Segundo o vice-presidente de consultoria da 300 Ecossistema de Alto Impacto, Lucien Newton, isso não é tão comum no mercado do franchising, mas possíveis discordâncias podem sempre aparecer entre franqueador e franqueado. E, mesmo este extremo não sendo tão recorrente, é um risco que está presente no setor. A grande causa, de acordo com o especialista, é a falha na comunicação entre as partes.
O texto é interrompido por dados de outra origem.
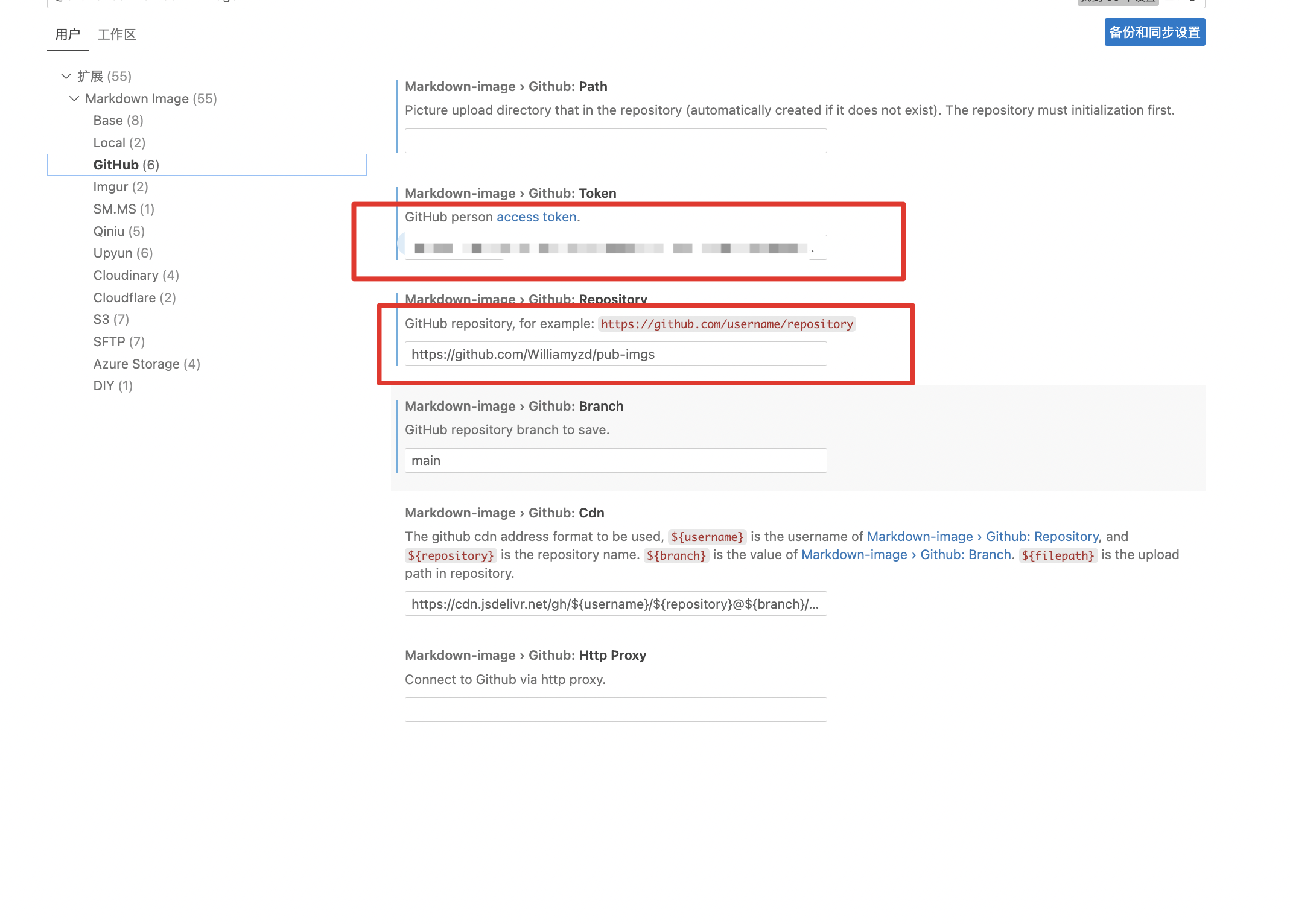Viewport: 1290px width, 924px height.
Task: Select the 用户 tab
Action: [68, 34]
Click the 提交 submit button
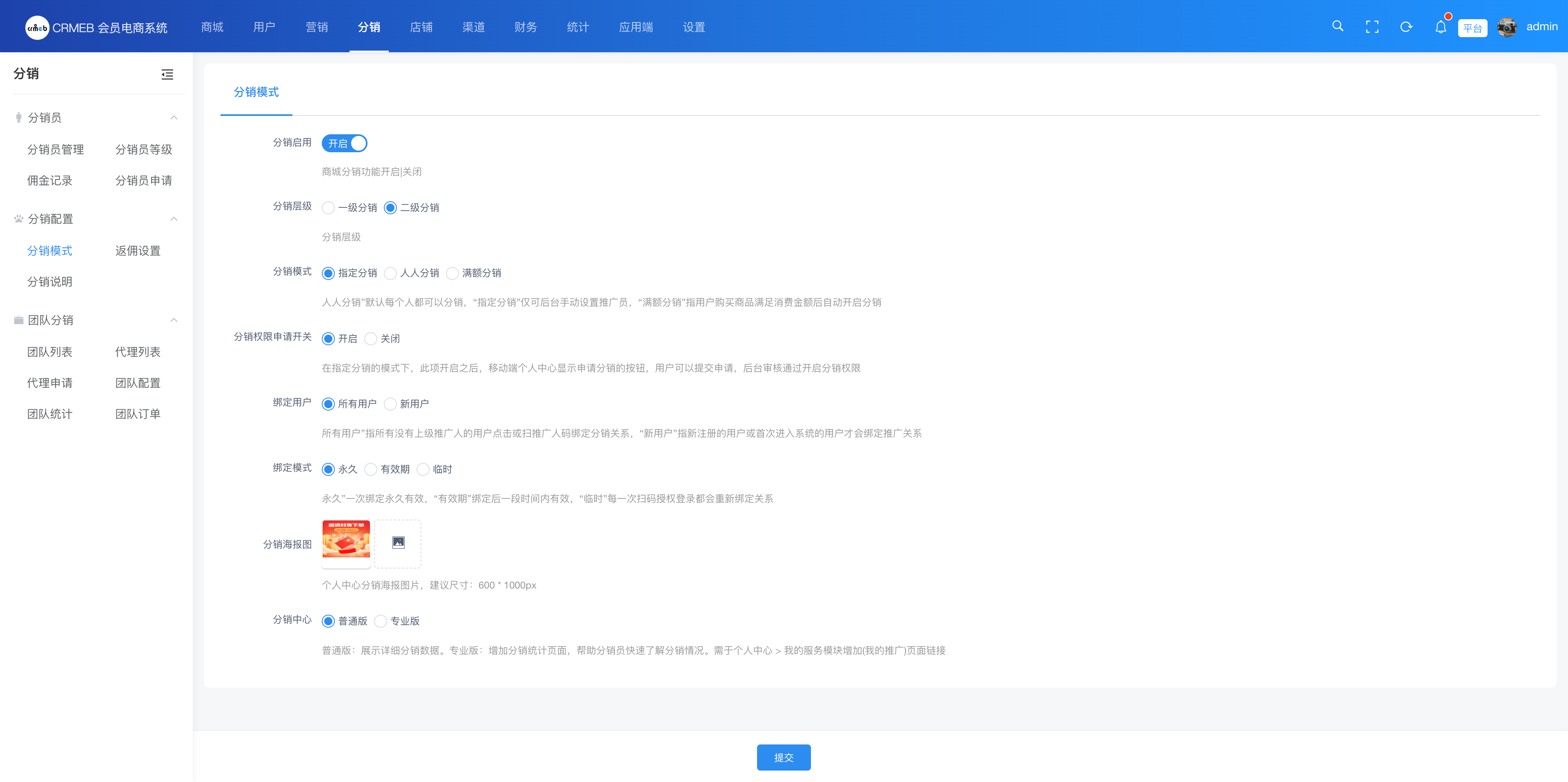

“Neste caso especificamente, pode ser que, inicialmente, tenha havido uma formatação inadequada para a marca, com um começo meio turvo, não pensado como franquia. Provavelmente, saíram de uma relação societária para uma relação entre franqueado e franqueador, o que deixa um pouco mais complicado o desenho do negócio”, explica o consultor. Nestes cenários, complementa, o ideal é conseguir resolver as pendências com uma comunicação clara e eficiente, para evitar a judicialização - cenário que tem ônus para todos os lados.
“A judicialização é o leite derramado, é o último passo - e o pior deles. Em resumo, a boa comunicação é responsabilidade da franqueadora, de ter aberto canal com os franqueados, para que não se associem com outros porque não se sentem ouvidos.”
O baque foi razoável, mas a marca conseguiu se restabelecer.
Em meados de 2020, a empresa começou a construir a primeira fábrica própria, em Sorocaba (SP). A inauguração foi em 2023.
No ano passado, o faturamento da rede foi de R$ 65 milhões e, para 2024, a projeção é de R$ 100 milhões.
TikTok impulsionou atuação internacional
O fundador da marca também conta que um post feito na rede social TikTok impulsionou a divulgação da CleanNew em outros países.
De acordo com ele, o vídeo com resultado de um processo de impermeabilização viralizou e rendeu novos contatos - que levaram a novas franquias a países como Argentina, Espanha, Arábia Saudita, entre outros.